The former environment minister Zac Goldsmith, who resigned while accusing Sunak of being “uninterested” in green issues, was more critical, telling Sky News: “There’s no doubt our standing has diminished considerably in recent months. The UK is just not seen by our allies – big and also small island members of the Commonwealth – as a reliable or serious partner.”

Charitable organizations and advocates for the environment were not impressed by Sunak’s assertion that he is a global leader in addressing climate change. According to Rebecca Newsom from Greenpeace UK, this is a recycled statement that has been heard too many times before. She criticized Sunak for pretending to be a main act while actually repeating a disappointing collection of policies that undermine the goal of achieving net-zero emissions.

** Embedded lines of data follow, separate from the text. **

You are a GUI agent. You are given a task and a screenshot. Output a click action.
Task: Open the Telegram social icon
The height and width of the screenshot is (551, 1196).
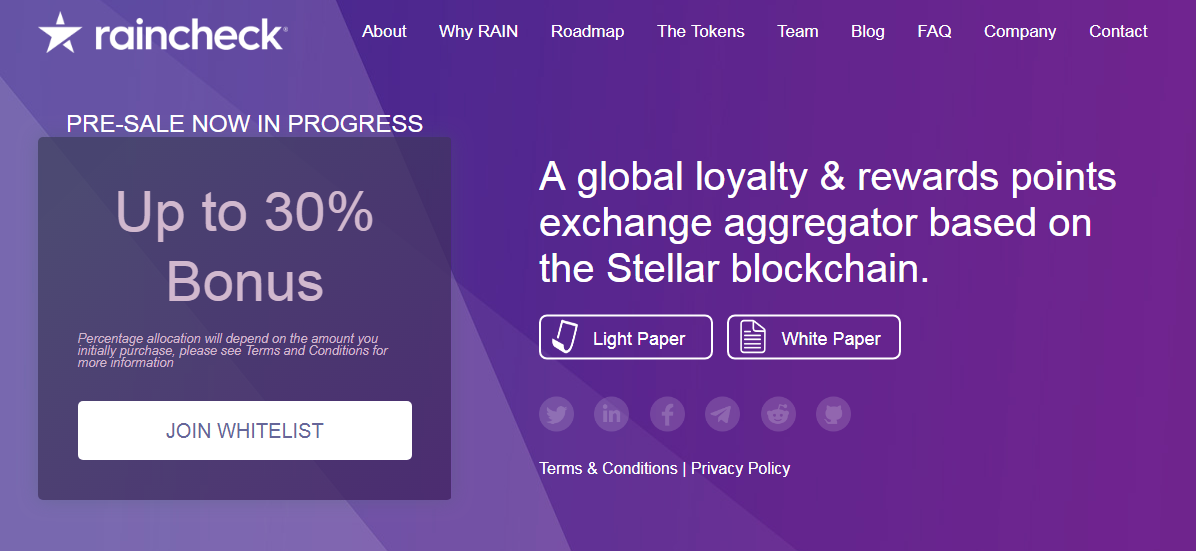(722, 414)
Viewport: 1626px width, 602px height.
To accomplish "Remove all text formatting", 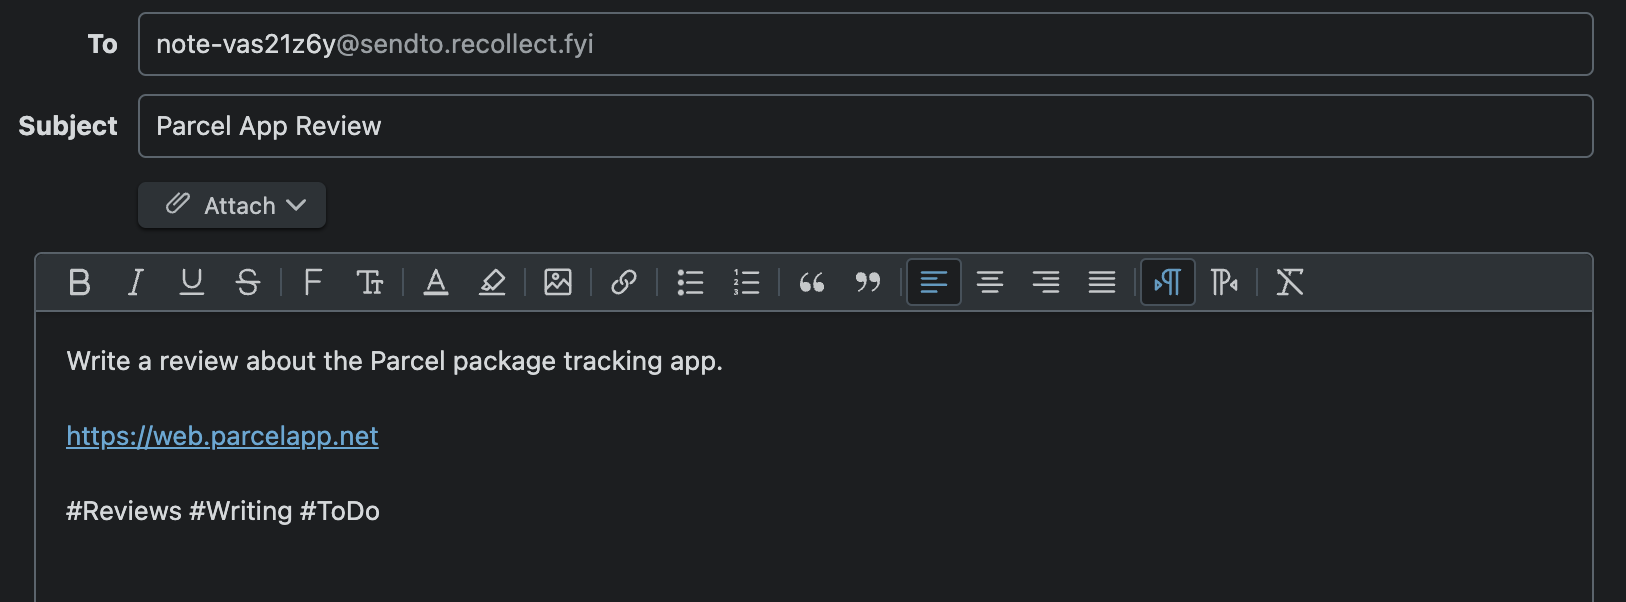I will point(1290,283).
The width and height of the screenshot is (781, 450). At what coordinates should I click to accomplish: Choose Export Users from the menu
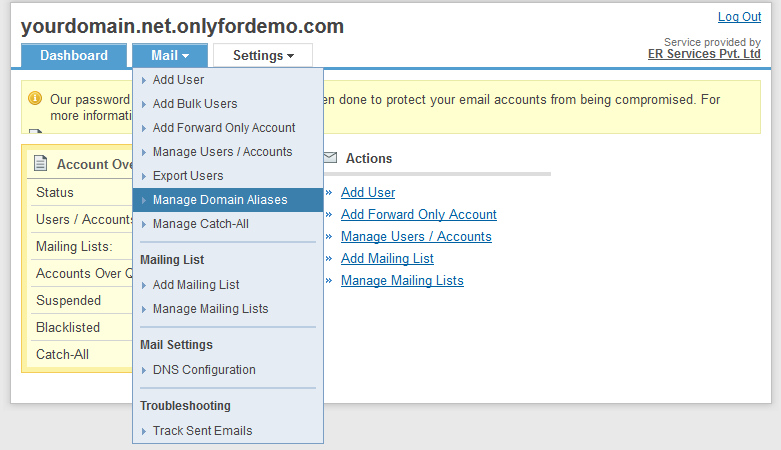point(188,176)
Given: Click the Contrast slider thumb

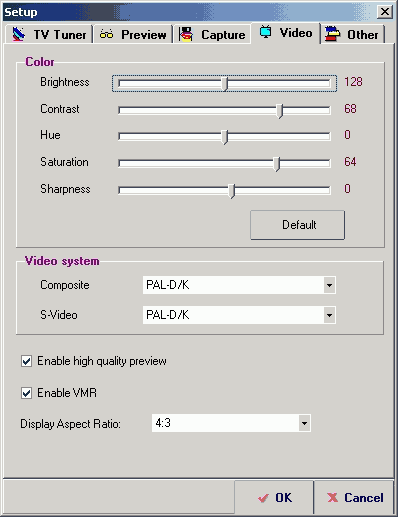Looking at the screenshot, I should pos(280,111).
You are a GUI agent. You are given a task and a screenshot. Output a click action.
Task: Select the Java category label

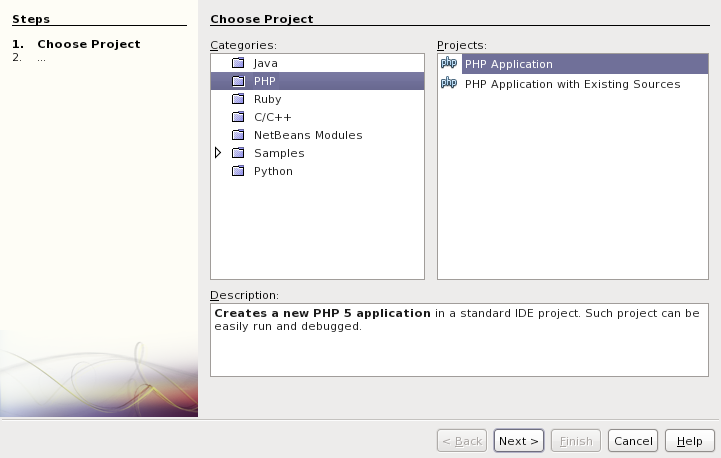tap(266, 63)
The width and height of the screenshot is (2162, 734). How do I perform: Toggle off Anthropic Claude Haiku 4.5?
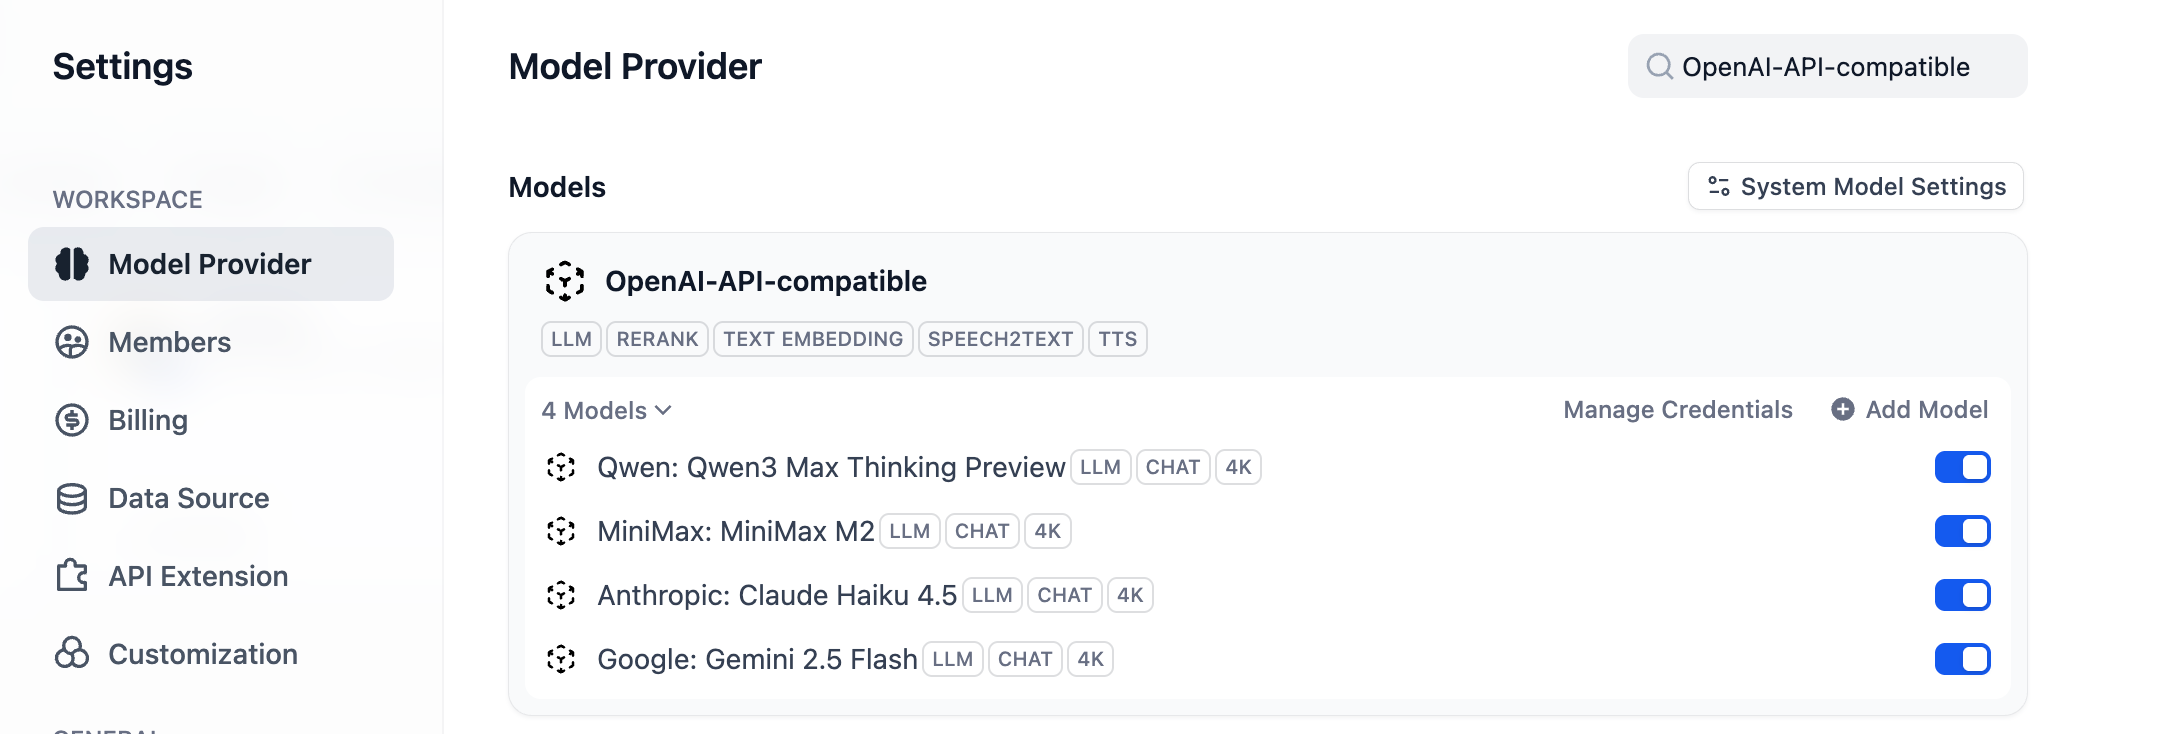point(1962,595)
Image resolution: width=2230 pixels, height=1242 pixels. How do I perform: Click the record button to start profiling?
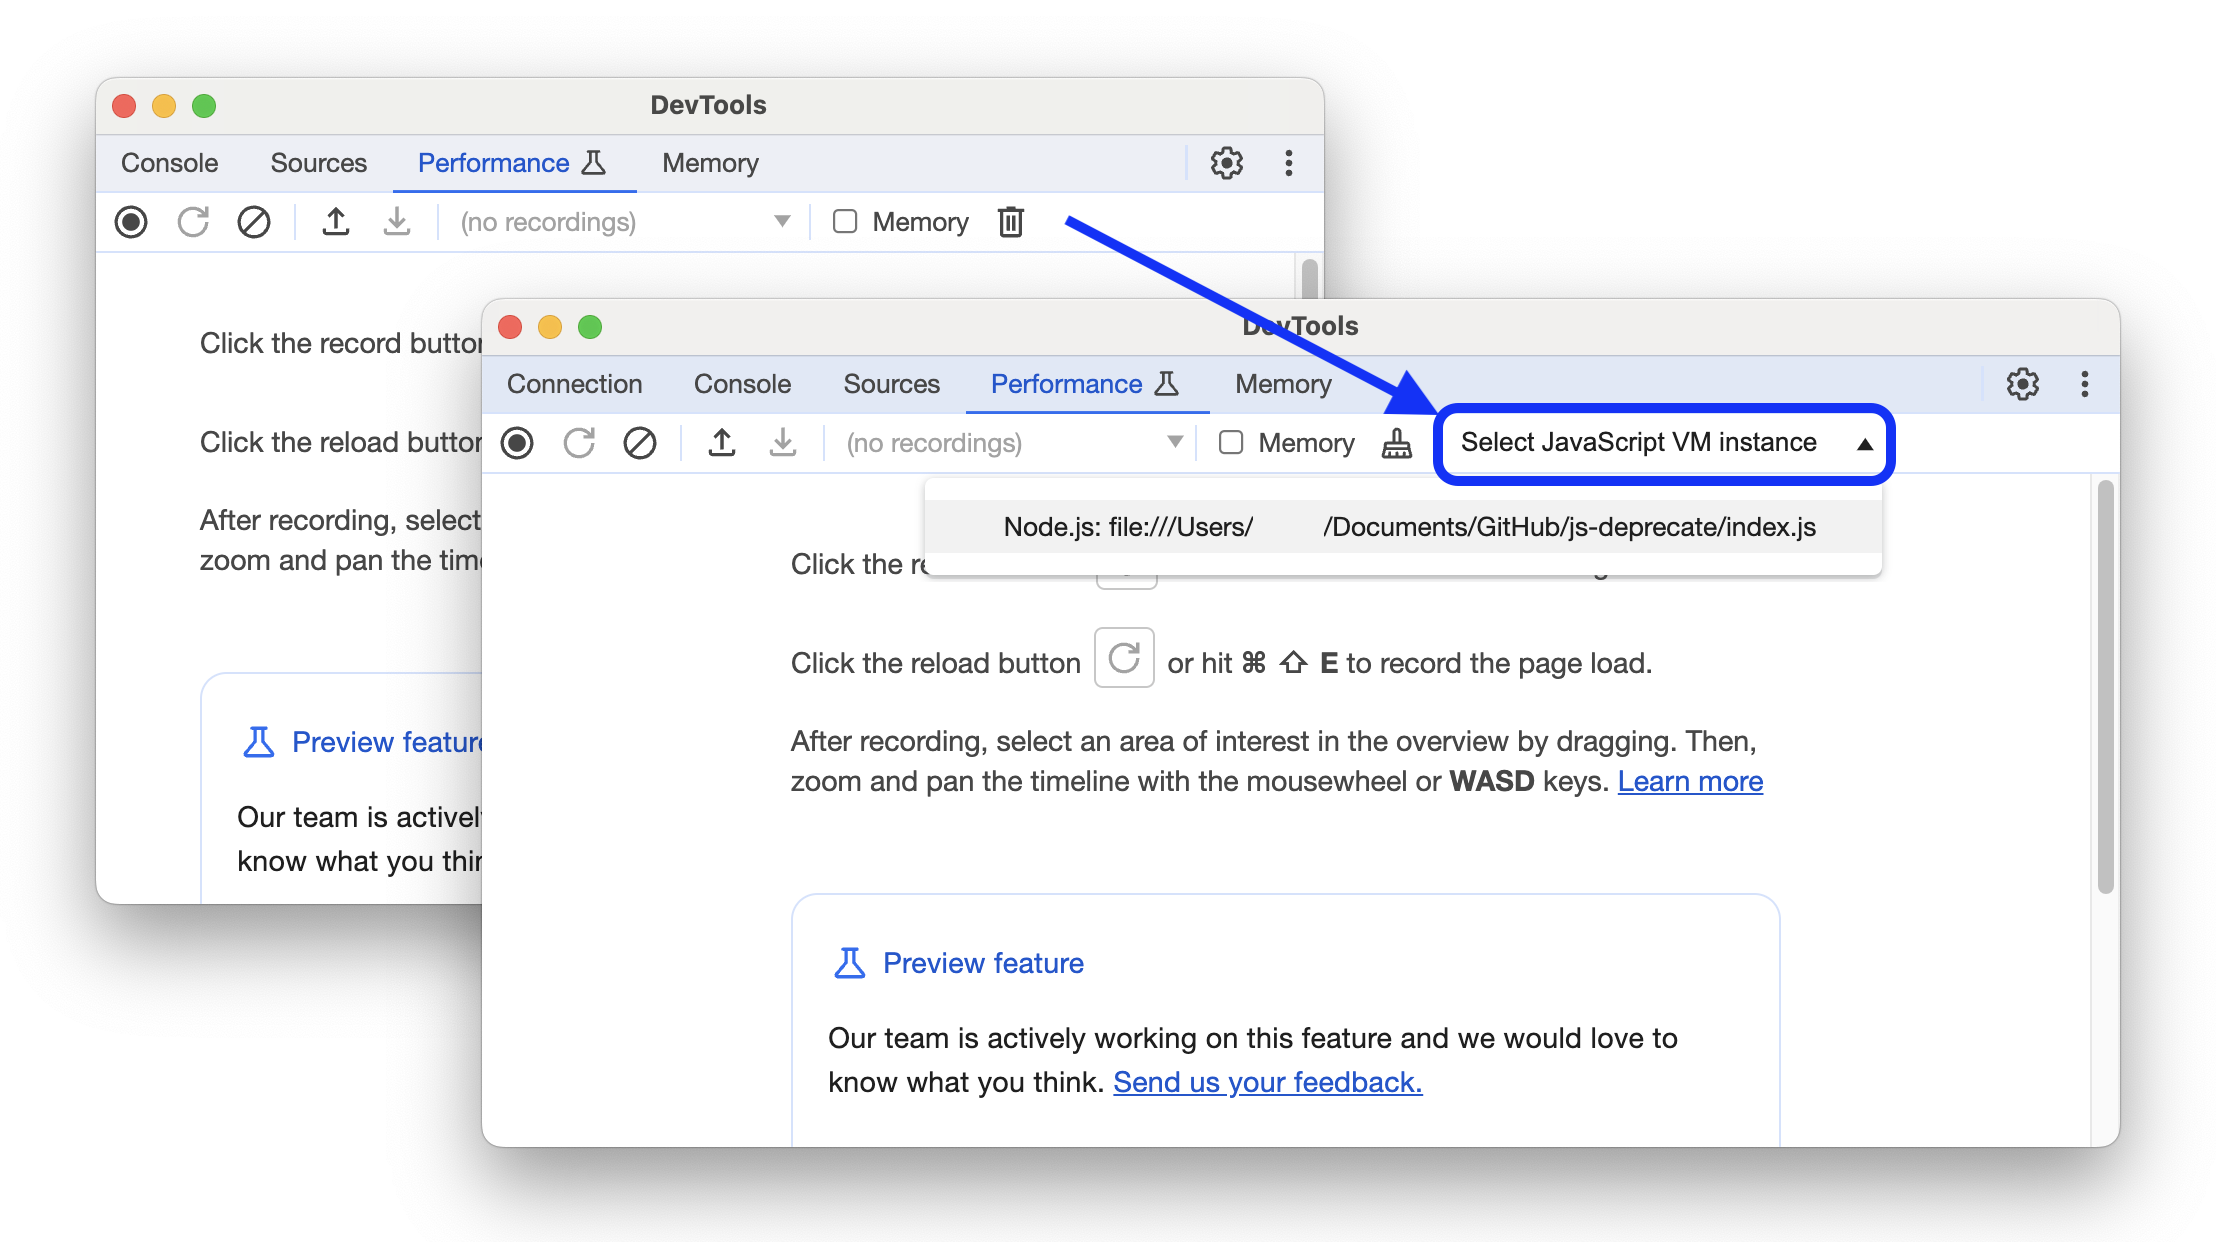518,442
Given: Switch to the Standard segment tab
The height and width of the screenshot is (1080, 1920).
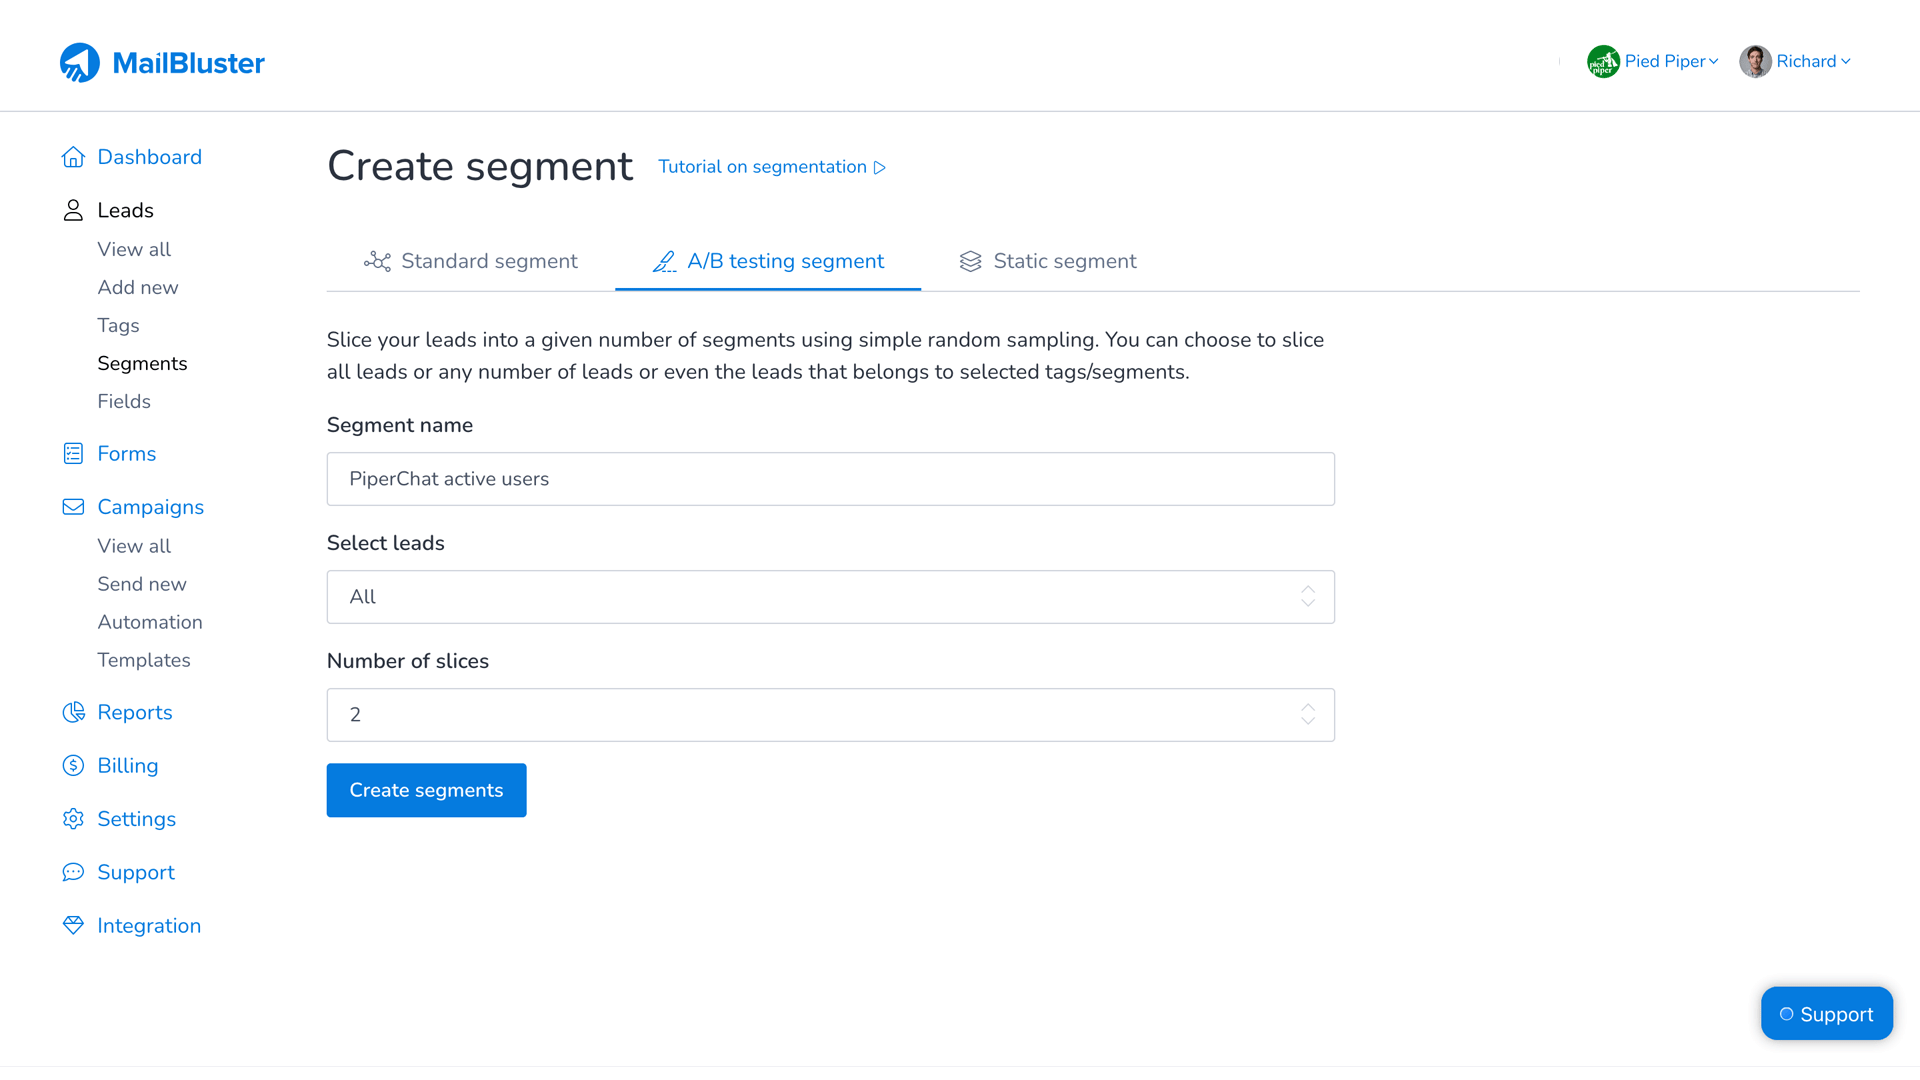Looking at the screenshot, I should [471, 262].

She also called out his lack of addressing the most important issue at the conference: a worldwide transition away from fossil fuels.

“Compared with the hundreds of billions needed to support the poorest countries, the £1.6bn announced today barely touches the sides, and it’s clear that only around half of it is new money.”

According to Tessa Khan, the executive director of Uplift, a group advocating for a UK without fossil fuels, the prime minister misinterpreted the situation completely.

She stated that although the leader of the UN is urging countries to quickly eliminate their use of fossil fuels, the UK is among a small group of affluent nations that are still approving the development of large new oilfields. The lack of concern from Rishi Sunak in addressing the climate crisis may not sit well with voters in the UK, but to pretend ignorance at the Cop and overlook the UK’s contribution to worsening the situation, such as the approval of the vast Rosebank oilfield, is a source of diplomatic embarrassment.